Aim of the exercise
Return, from the material below, each line in which "computer" occurs.

Data listing

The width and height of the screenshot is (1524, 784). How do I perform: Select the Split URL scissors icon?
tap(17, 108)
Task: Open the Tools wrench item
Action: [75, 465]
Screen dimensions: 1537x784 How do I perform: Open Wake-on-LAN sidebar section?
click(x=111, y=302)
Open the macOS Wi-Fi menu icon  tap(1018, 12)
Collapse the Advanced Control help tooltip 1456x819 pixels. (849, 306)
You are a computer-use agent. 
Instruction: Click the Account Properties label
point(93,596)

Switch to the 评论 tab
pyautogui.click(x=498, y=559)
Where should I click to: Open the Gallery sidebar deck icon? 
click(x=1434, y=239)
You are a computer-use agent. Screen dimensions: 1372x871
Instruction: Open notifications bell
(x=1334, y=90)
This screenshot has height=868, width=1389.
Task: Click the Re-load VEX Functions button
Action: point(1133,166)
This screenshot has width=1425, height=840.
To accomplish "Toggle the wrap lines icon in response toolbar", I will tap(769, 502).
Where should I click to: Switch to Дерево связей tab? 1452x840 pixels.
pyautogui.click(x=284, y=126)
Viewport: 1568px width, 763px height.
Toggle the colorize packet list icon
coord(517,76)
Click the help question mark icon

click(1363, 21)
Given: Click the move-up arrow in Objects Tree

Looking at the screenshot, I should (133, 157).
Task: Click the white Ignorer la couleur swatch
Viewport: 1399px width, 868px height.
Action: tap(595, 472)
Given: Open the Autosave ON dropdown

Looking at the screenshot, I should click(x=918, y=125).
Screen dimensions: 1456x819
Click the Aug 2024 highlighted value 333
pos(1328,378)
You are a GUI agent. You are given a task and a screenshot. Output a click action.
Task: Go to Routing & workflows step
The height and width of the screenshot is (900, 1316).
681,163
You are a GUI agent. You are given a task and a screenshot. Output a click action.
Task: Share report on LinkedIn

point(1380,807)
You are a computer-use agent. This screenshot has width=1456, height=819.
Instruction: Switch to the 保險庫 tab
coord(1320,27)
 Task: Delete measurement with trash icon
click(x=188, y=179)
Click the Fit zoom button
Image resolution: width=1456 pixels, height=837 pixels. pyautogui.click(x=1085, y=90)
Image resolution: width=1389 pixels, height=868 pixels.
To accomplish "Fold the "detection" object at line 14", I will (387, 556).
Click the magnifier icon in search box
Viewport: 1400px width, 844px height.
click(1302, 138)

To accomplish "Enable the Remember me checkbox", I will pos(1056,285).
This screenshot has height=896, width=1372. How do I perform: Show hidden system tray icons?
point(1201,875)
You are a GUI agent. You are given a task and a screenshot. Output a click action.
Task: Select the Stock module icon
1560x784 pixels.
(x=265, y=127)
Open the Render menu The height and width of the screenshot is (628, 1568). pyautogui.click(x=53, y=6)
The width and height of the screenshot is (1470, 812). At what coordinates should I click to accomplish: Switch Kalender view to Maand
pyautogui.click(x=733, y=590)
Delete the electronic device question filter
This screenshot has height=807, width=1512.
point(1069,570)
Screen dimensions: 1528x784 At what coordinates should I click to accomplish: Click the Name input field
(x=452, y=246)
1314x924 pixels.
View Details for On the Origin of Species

Answer below
You are a computer-use agent. 
You are a computer-use agent. Screen dimensions: 1372x871
You are a computer-use agent. This screenshot has width=1456, height=819.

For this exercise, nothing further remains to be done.